La División de Apelaciones continuó en la parte pertinente: Gama reconoció que los requisitos de registro y notificación a la comunidad “implican intereses de libertad protegibles en materia de privacidad y reputación y, por lo tanto, activan el derecho al debido proceso. Los requisitos mínimos del debido proceso son la notificación y la oportunidad de ser oído”. Se deben sopesar los siguientes factores para determinar qué proceso requiere un caso determinado:

Primero, el interés privado que se verá afectado por la acción oficial; en segundo lugar, el riesgo de una privación errónea de dicho interés a través de los procedimientos utilizados, y el valor probable, si los hubiere, de salvaguardias adicionales o sustitutivas; y finalmente, el interés del gobierno, incluyendo la función involucrada y las cargas fiscales y administrativas que implicaría el requisito procesal adicional o sustituto. Aplicando esos factores, Gama confirmó los requisitos de registro y notificación a la comunidad, pero celebró que "se requiere una audiencia antes de la notificación según los Niveles II y III".

En este caso, los reclamos procesales de debido proceso de MH fracasan, ya que la Ley Megan le proporcionó un aviso claro de sus obligaciones de registro y las consecuencias que resultarían si violara esas obligaciones. Ver NJSA 2C:7-2. Además, MH no sostiene que se le negó una oportunidad significativa de ser escuchado con respecto a los delitos que resultaron en sus obligaciones de por vida bajo la Ley Megan, que se le negó una audiencia antes de ser clasificado como solicitante de registro de Nivel II, o que habría sido elegible. para la terminación bajo la subsección (f) si hubiera recibido mayores garantías procesales. En consecuencia, estamos satisfechos de que a MH se le haya brindado el debido proceso procesal que le garantiza la Constitución de nuestro Estado antes de la privación de sus derechos impugnada.

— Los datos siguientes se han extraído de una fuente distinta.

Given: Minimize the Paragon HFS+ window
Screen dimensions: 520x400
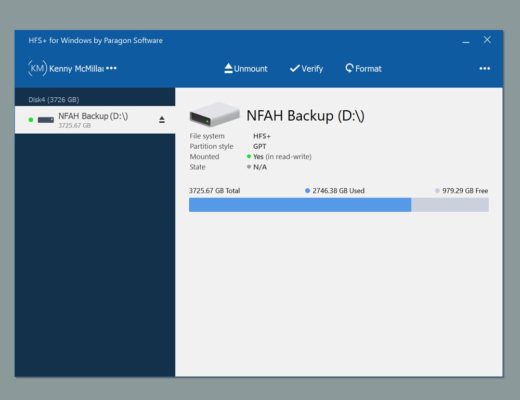Looking at the screenshot, I should (466, 42).

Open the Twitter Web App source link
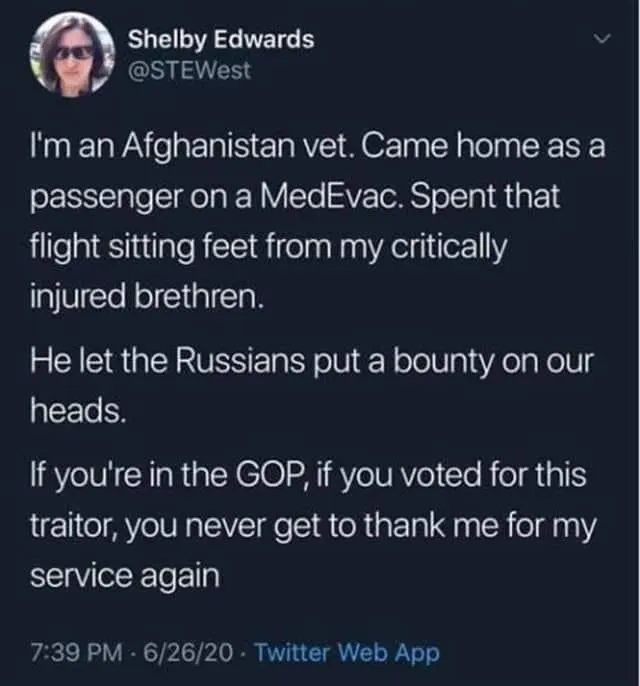click(x=347, y=653)
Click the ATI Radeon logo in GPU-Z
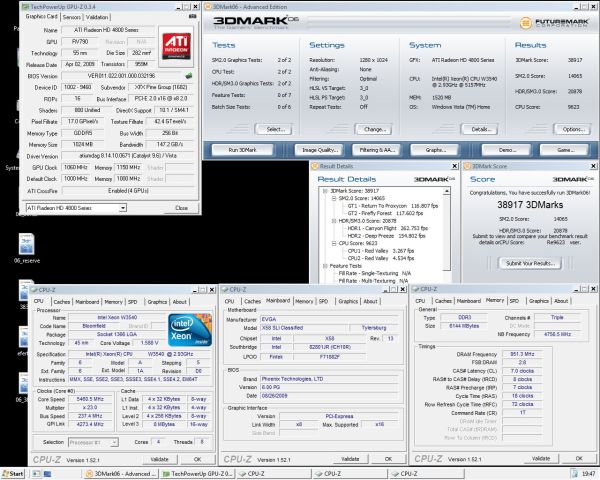Viewport: 600px width, 480px height. point(174,45)
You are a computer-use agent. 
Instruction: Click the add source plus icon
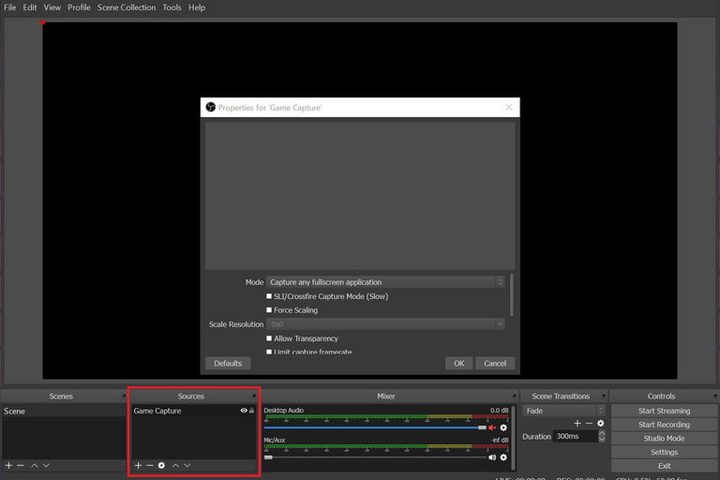coord(138,466)
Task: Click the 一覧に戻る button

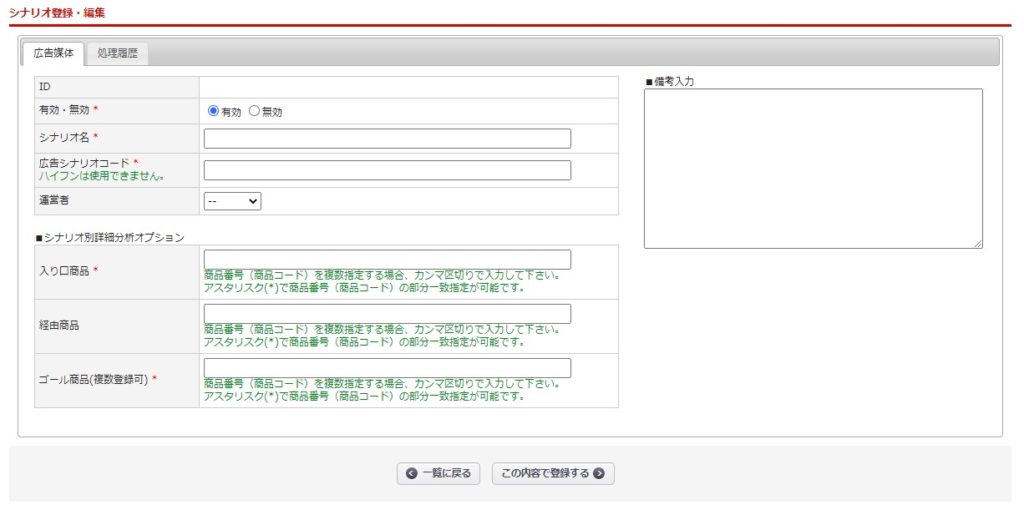Action: pyautogui.click(x=438, y=473)
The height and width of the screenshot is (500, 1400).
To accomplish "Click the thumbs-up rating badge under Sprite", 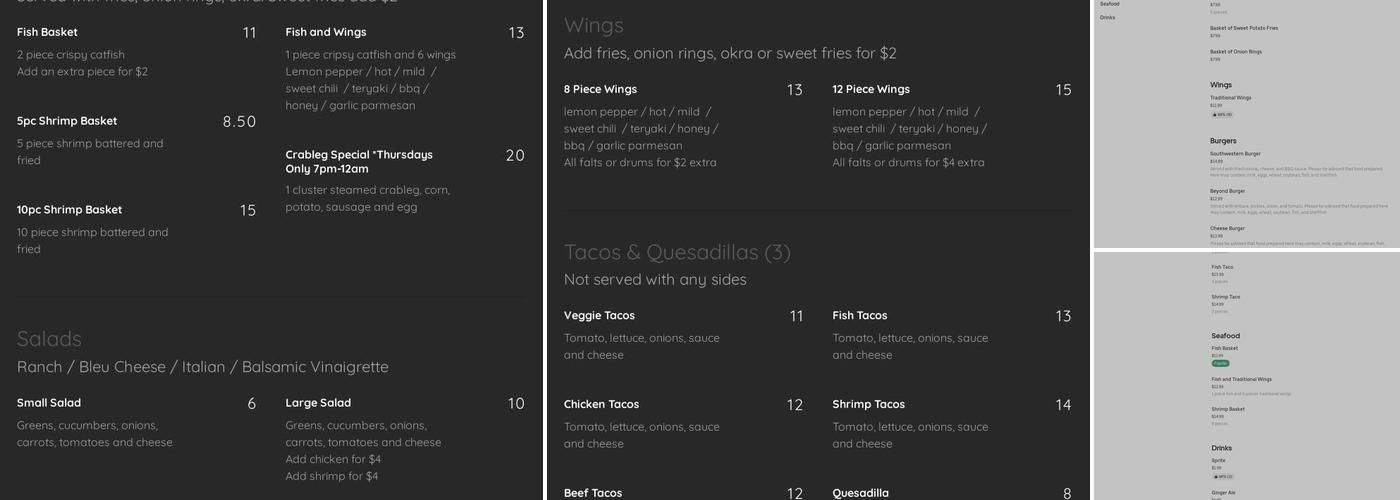I will pos(1221,477).

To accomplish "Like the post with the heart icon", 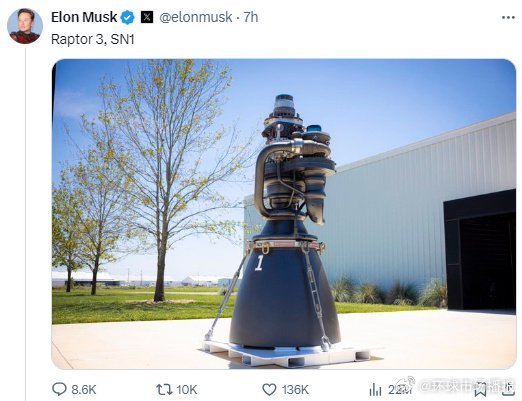I will pos(269,389).
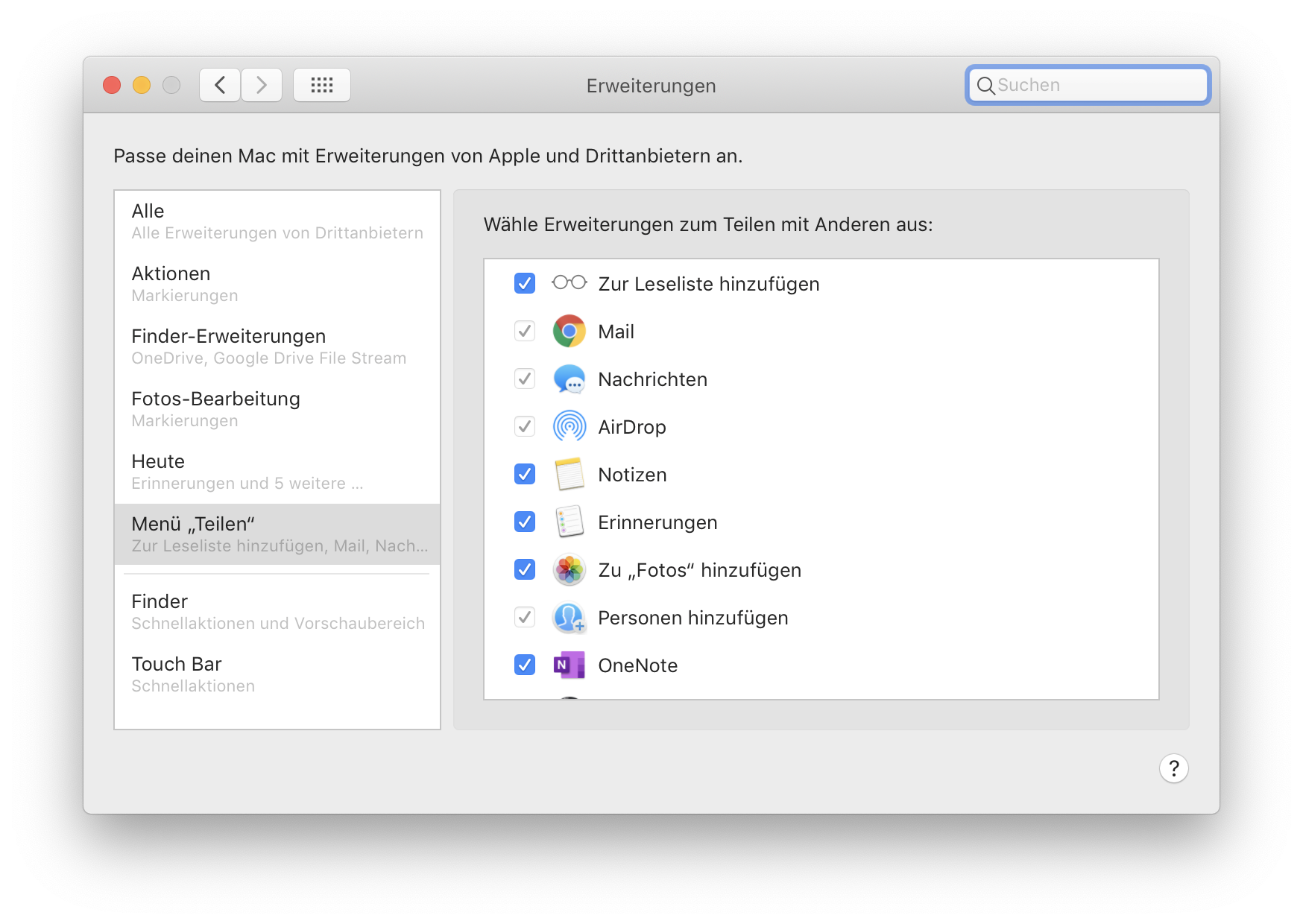
Task: Uncheck the Zur Leseliste hinzufügen checkbox
Action: 525,283
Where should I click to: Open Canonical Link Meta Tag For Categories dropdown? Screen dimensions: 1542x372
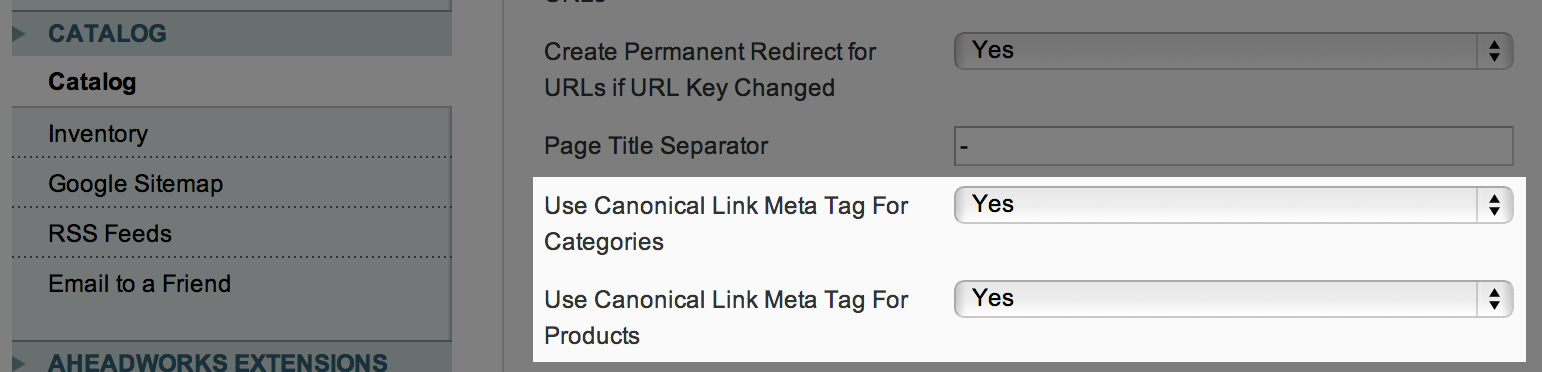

También rechazamos el argumento de MH de que las obligaciones de por vida provocadas por el incumplimiento por parte del registrante de los requisitos de la subsección (f) crean una presunción irrefutable de peligrosidad. Como se señaló, MH se basa en CK¸ que sostuvo que el inciso (g) era inconstitucional en su aplicación a menores porque creaba una presunción irrefutable de que los menores que cometen ciertos delitos son irredimibles, una proposición que “no estaba respaldada por estudios científicos o sociológicos, nuestra jurisprudencia o los registros”. En particular, la subsección (g) establece que los solicitantes de registro que cometan ciertos delitos, o numerosos delitos, nunca podrán rescindir sus obligaciones de la Ley Megan. NJSA 2C:7-2(g).

La sección 2(g) se centra en condenas o sentencias por delitos sexuales en más de una ocasión. En esas circunstancias, parece razonable no permitir nunca la terminación de la Ley Megan.